Exercise details >> Each entry that follows is to be copied exactly, minus any pictures.

Stored records >>
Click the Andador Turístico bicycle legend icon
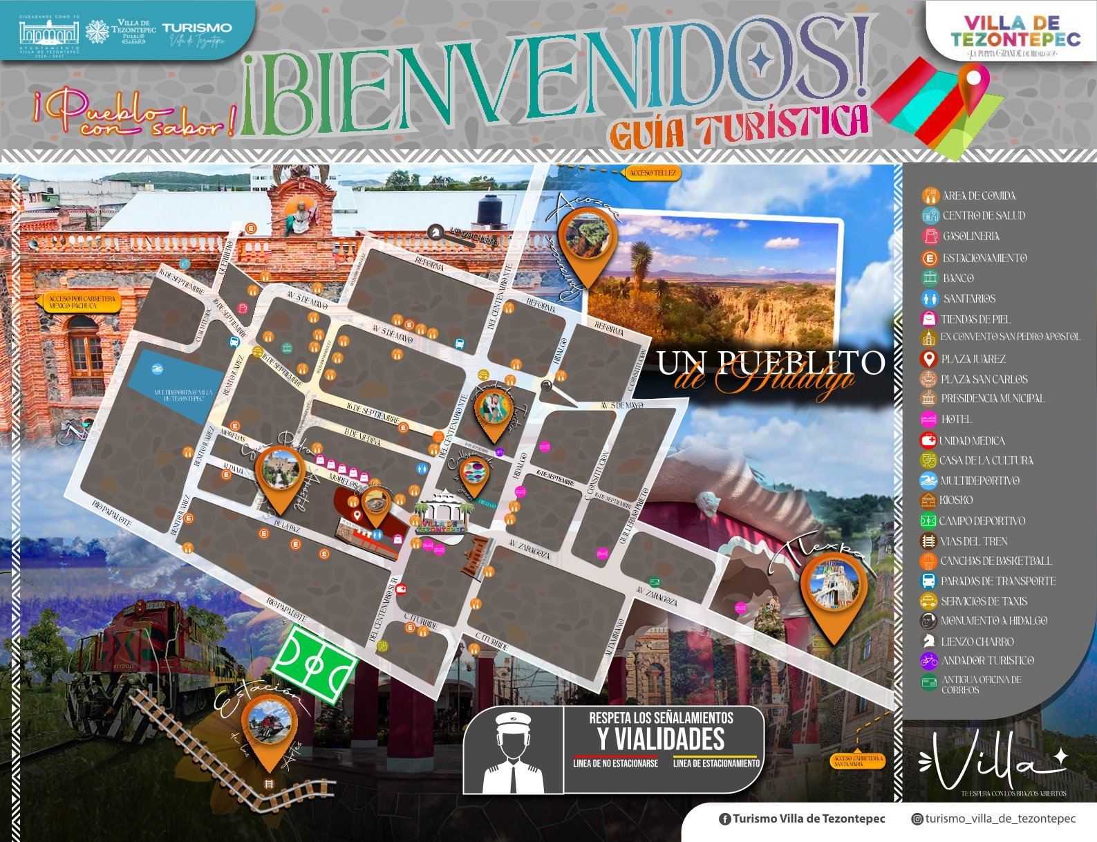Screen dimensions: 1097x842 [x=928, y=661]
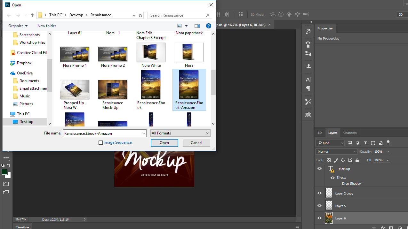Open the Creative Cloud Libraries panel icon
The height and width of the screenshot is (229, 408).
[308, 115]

Answer box >>
Click the Andador Turístico bicycle legend icon
Screen dimensions: 1097x842 [x=928, y=661]
Open the Creative Cloud Libraries panel icon
The height and width of the screenshot is (229, 408).
[308, 115]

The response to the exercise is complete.